Fannie Mae: Lender pessimism grows as mortgage demand falls


Amid declining loan demand and intensified lender competition, mortgage lender sentiment fell to an all-time-low, according to Fannie Mae’s Q4 2018 Mortgage Lender Sentiment Survey.

Mortgage lenders reported a net negative profit margin outlook for the ninth consecutive quarter, falling across all loan types, including GSE-eligible, non-GSE-eligible and government, according to the report.

Fannie Mae Senior Vice President and Chief Economist Doug Duncan said stressful conditions continue to hang over the mortgage industry.

“Lenders are reporting the lowest purchase mortgage demand expectations across all loans types and the worst refinance demand expectations for GSE-eligible loans in the survey’s five-year history,” he said.

For the eighth consecutive quarter, Fannie’s survey indicates that stiff competition among lenders was the primary reason for lower purchase mortgage demand. In Q4, demand came in at the lowest reading for any fourth quarter in the survey’s history.

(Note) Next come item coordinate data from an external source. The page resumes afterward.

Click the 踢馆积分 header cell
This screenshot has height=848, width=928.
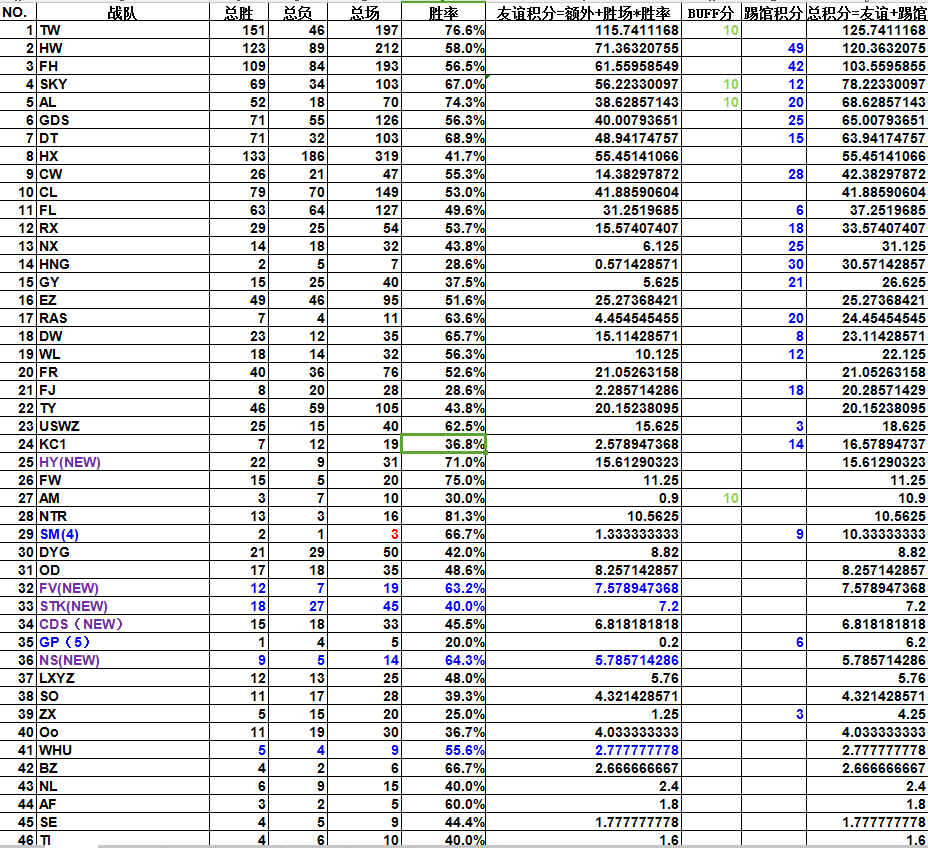[773, 12]
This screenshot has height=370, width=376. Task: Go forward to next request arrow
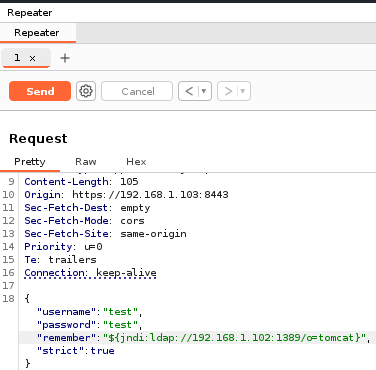coord(228,91)

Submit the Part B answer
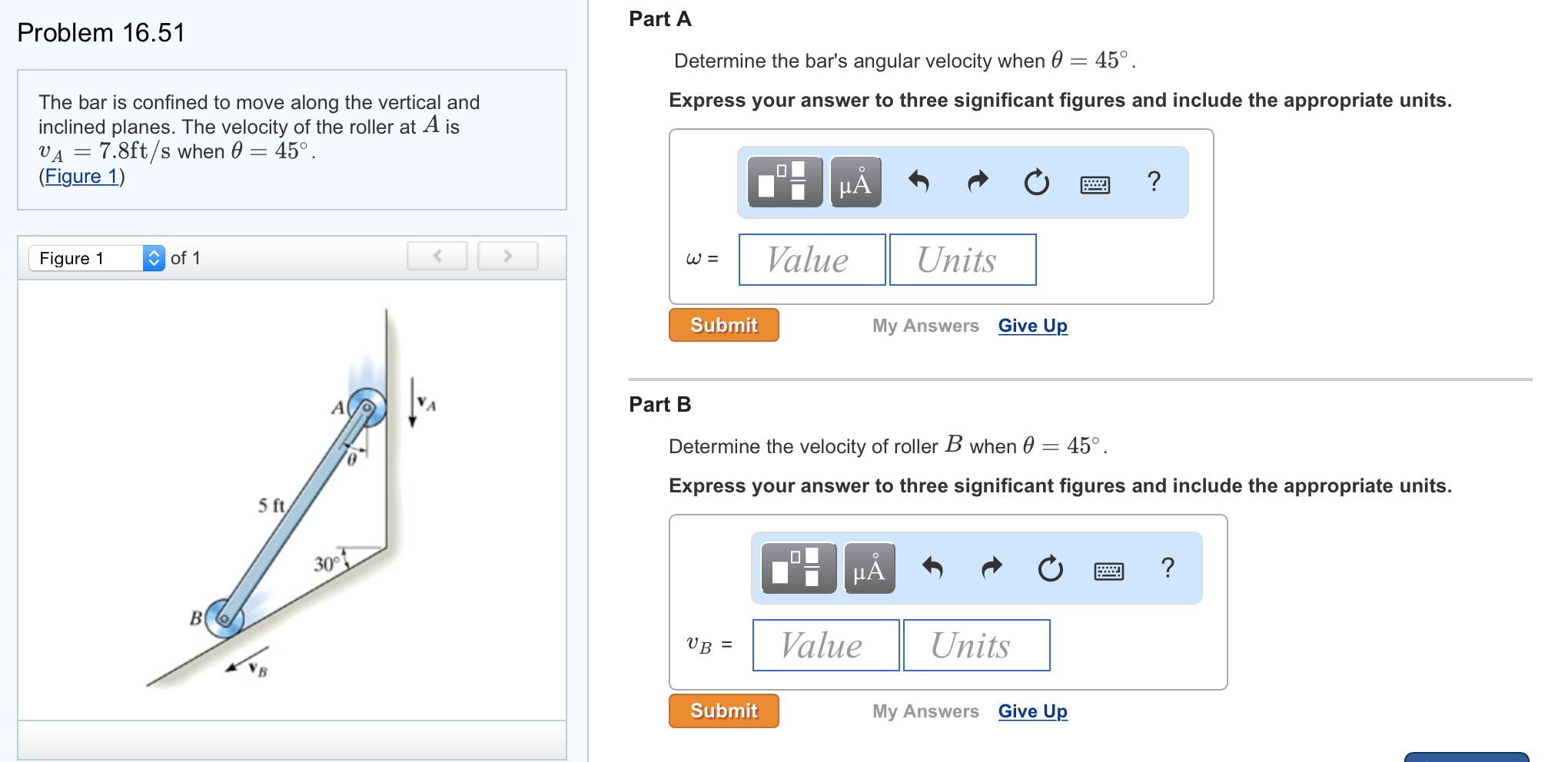[723, 711]
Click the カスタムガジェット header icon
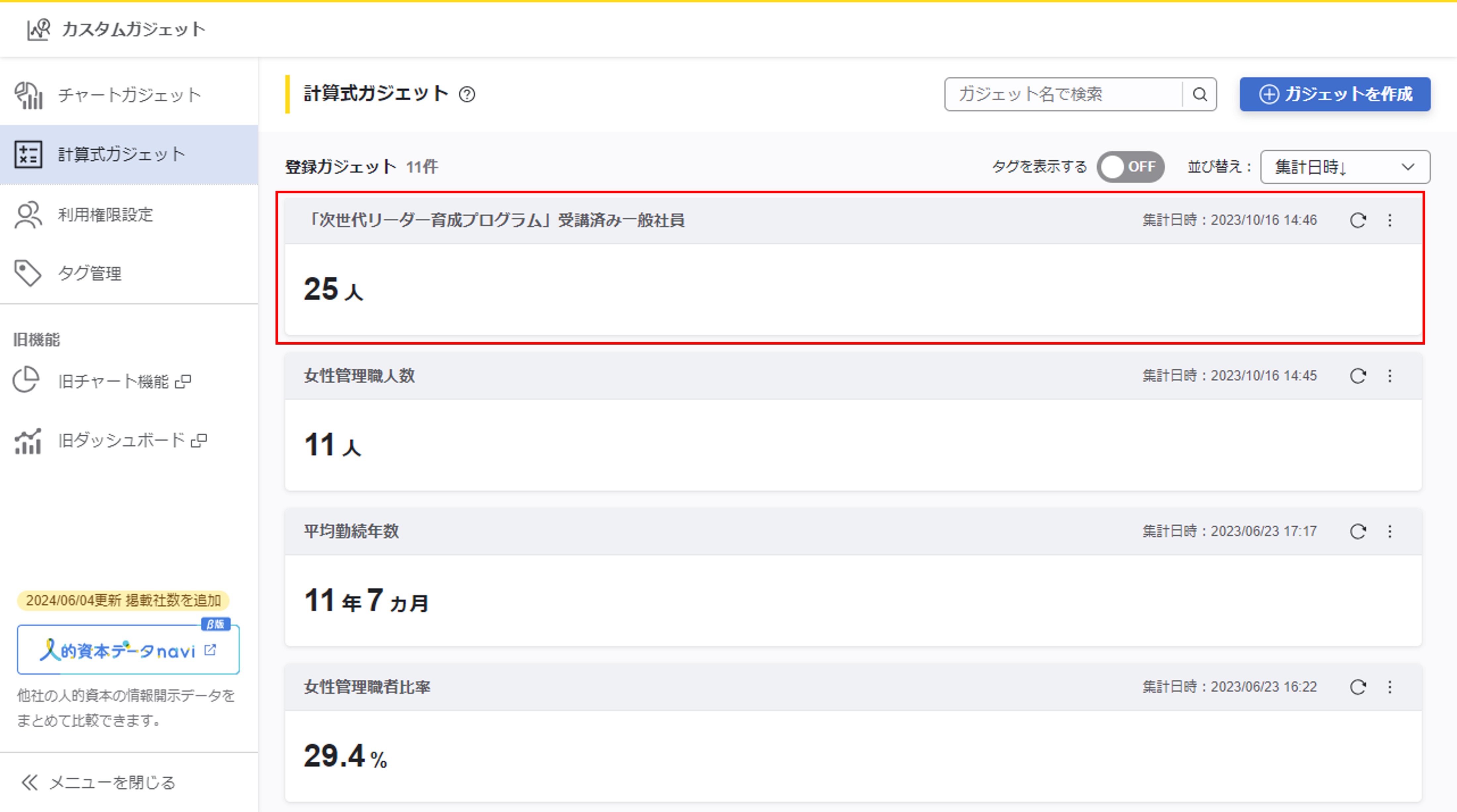The width and height of the screenshot is (1457, 812). point(38,29)
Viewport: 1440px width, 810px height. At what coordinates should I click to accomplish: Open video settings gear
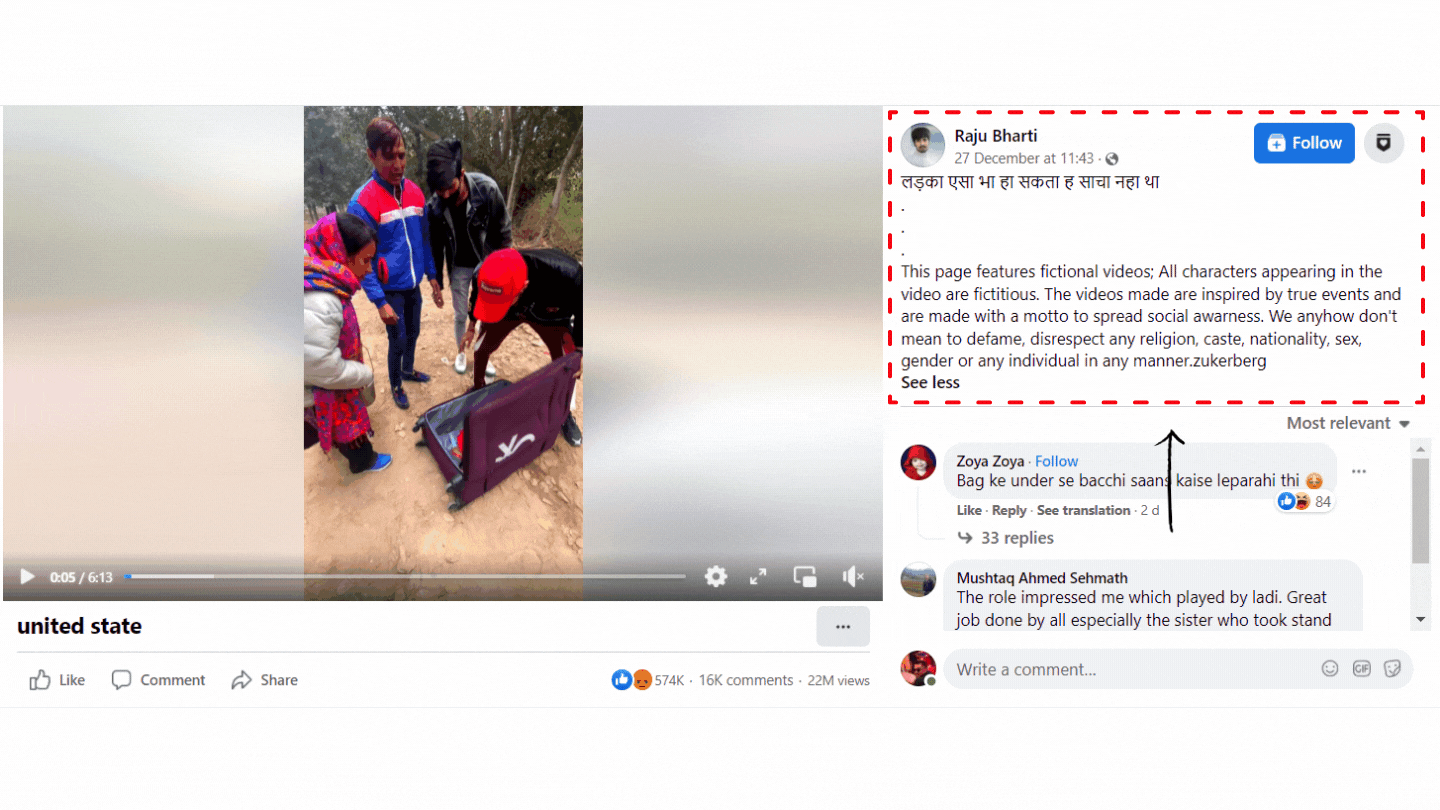click(716, 576)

Notably, consumer demand was named the second most important factor in the decrease, marking another survey high.

When it came to refinance mortgages, the survey revealed that lenders reported demand growth declined during the previous three months, falling to the second lowest reading in survey history for GSE-eligible loans. Furthermore, demand growth for non-GSE-eligible loans also fell to the lowest level in survey history.

Optimism for the next three months didn’t fare well either, as Fannie Mae reports growth expectations for the net share of GSE-eligible loans reached a new survey low.

“Rising mortgage rates and lean inventory amid solid home price appreciation have discouraged both first-time and trade-up homebuyers,” Duncan continued. “However, mortgage rates have shown signs of stabilization, and annual home price gains have slowed from the red-hot pace seen earlier this year.”

Fannie Mae indicates that throughout 2018, lenders continued to ease lending standards at a modest pace, but it has been significantly lower than the pace seen a year ago at this time. Nevertheless, lenders report the net easing expectations over the next three months for all three loan types remained relatively stable from the previous quarter and last year.

“While 2018 is likely to end up a disappointing year for the housing and mortgage industries, continued strength in demographics and the labor market offers hope that conditions should stabilize and may even improve next year,” Duncan said.